Using synthesizers
How to control the voice of your application.
Overview
Synthesizers are used to convert text into speech; this guide will show you how to configure and use synthesizers in Vocode.
Supported Synthesizers
Vocode currently supports the following synthesizers:
- Azure (Microsoft)
- Eleven Labs
- Rime
- Play.ht
- GTTS (Google Text-to-Speech)
- Stream Elements
- Bark
- Amazon Polly
These synthesizers are defined using their respective configuration classes, which are subclasses of the SynthesizerConfig
class.
Configuring Synthesizers
To use a synthesizer, you need to create a configuration object for the synthesizer you want to use.

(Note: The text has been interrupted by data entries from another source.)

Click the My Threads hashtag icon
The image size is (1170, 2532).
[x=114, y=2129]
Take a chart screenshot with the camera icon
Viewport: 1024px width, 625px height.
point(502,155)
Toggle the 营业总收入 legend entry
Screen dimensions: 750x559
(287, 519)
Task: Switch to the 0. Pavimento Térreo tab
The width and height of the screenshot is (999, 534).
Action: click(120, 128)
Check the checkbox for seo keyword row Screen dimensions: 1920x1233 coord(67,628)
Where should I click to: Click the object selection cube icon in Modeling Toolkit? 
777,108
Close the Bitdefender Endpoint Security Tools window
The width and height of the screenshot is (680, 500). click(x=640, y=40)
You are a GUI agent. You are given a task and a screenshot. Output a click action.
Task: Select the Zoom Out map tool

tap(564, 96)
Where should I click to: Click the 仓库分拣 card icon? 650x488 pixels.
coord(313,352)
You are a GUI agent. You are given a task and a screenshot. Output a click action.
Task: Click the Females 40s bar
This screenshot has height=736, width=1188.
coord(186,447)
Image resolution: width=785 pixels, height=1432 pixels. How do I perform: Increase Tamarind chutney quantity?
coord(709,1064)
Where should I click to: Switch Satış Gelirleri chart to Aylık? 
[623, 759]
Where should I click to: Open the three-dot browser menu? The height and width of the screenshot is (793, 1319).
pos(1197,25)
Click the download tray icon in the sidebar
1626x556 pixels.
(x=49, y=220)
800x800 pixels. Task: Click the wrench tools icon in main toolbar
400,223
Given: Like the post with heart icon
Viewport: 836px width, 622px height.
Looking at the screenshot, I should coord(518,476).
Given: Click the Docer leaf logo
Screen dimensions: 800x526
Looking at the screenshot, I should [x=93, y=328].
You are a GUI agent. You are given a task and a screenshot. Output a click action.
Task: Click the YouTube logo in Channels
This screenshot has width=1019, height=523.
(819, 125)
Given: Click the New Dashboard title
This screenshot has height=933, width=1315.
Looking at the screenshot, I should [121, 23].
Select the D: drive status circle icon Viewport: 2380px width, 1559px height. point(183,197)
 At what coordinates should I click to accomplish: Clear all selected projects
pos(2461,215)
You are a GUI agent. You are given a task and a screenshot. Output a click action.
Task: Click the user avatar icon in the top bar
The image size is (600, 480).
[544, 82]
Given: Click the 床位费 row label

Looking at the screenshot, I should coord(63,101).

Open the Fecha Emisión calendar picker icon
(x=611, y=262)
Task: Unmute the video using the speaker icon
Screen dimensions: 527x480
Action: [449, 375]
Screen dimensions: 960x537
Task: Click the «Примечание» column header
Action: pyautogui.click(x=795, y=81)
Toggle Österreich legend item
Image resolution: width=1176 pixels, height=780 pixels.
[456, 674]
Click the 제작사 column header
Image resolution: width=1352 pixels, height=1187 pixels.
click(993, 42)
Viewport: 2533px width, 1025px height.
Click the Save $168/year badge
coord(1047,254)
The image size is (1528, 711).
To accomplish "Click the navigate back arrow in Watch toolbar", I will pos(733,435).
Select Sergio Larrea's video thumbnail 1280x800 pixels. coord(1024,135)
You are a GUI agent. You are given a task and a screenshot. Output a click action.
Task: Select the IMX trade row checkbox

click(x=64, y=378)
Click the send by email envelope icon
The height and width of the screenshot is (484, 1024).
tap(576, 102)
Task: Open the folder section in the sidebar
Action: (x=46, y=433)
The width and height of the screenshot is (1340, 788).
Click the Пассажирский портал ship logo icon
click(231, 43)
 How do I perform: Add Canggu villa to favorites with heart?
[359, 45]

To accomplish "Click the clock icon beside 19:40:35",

Here are some examples of how to create configuration objects for different synthesizers:
Example 1: Using Eleven Labs with a phone call
from vocode.streaming.telephony.hosted.inbound_call_server import InboundCallServer
from vocode.streaming.models.synthesizer import ElevenLabsSynthesizerConfig
server = InboundCallServer(
...
synthesizer_config=ElevenLabsSynthesizerConfig.from_telephone_output_device(
api_key=os.getenv("ELEVENLABS_API_KEY"),
voice_id=os.getenv("YOUR VOICE ID")
)
...
)
In this example, the ElevenLabsSynthesizerConfig.from_telephone_output_device()
method is used to create a configuration object for the Eleven Labs synthesizer.
The method hardcodes some values like the sampling_rate
and audio_encoding
for compatibility with telephone output devices.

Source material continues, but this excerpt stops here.